── Texto fornecido

Como podemos restabelecer uma relação harmoniosa com a Terra e com o resto da humanidade? Uma relação harmoniosa... Muitas vezes perdemos a visão da harmonia: a harmonia é obra do Espírito Santo. Inclusive na casa comum, na Terra, até no nosso relacionamento com as pessoas, com o próximo, com os mais pobres, como podemos restabelecer esta harmonia? Precisamos de uma nova forma de considerar a nossa casa comum. Atenção, ela não é um depósito de recursos a explorar. Para nós crentes, o mundo natural é o “Evangelho da Criação”, que exprime o poder criador de Deus de plasmar a vida humana e de fazer com que o mundo exista juntamente com quanto contém para sustentar a humanidade. A narração bíblica da Criação conclui da seguinte forma: «Deus contemplou toda a sua obra, e viu que tudo era muito bom» (Gn 1, 31). Quando vemos estas tragédias naturais, que são a resposta da Terra aos nossos maus-tratos, penso: “Se agora eu perguntar ao Senhor o que pensa Ele disto, acho que não me dirá que é algo muito bom. Fomos nós que arruinamos a obra do Senhor!
Ao celebrarmos hoje o Dia Mundial da Terra, somos chamados a reencontrar o sentido do respeito sagrado pela Terra, porque ela não é apenas a nossa casa, mas também a casa de Deus. É daqui que brota em nós a consciência de estarmos num terreno sagrado!

────
── Linhas fornecidas

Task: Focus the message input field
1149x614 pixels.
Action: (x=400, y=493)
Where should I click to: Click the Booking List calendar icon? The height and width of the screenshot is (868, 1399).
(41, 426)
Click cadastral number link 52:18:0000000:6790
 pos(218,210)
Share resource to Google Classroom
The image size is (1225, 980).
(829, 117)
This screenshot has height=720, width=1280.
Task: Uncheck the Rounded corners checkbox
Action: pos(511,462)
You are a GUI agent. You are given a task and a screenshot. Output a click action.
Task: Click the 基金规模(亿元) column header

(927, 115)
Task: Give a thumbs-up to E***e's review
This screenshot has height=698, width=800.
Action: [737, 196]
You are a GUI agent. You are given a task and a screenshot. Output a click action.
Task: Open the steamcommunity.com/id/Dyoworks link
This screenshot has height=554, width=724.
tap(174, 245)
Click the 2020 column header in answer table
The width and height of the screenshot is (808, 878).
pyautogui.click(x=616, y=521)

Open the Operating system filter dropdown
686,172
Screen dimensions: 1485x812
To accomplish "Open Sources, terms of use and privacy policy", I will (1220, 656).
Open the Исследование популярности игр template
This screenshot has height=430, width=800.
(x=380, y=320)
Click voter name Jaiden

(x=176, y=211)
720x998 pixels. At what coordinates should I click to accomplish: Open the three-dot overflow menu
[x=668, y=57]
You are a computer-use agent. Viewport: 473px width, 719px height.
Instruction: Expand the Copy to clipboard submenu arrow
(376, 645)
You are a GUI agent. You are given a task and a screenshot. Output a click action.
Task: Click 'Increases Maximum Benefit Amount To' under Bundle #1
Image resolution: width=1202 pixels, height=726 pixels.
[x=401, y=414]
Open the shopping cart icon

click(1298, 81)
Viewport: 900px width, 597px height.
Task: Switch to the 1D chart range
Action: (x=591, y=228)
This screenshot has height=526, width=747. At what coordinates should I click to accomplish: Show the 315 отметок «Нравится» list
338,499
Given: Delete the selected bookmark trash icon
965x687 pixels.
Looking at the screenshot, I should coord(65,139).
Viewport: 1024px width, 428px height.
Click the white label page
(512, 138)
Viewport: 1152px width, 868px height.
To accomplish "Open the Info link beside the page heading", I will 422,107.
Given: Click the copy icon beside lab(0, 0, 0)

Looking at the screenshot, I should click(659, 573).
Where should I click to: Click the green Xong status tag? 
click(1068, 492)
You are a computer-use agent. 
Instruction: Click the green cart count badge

────

▶ [Tarefa solicitada]: Repita fielmente o trecho do texto sobre a relação com a Terra compreendido entre “Ao celebrarmos hoje” e “num terreno sagrado!”, inclusive.

▶ [Resposta]:
Ao celebrarmos hoje o Dia Mundial da Terra, somos chamados a reencontrar o sentido do respeito sagrado pela Terra, porque ela não é apenas a nossa casa, mas também a casa de Deus. É daqui que brota em nós a consciência de estarmos num terreno sagrado!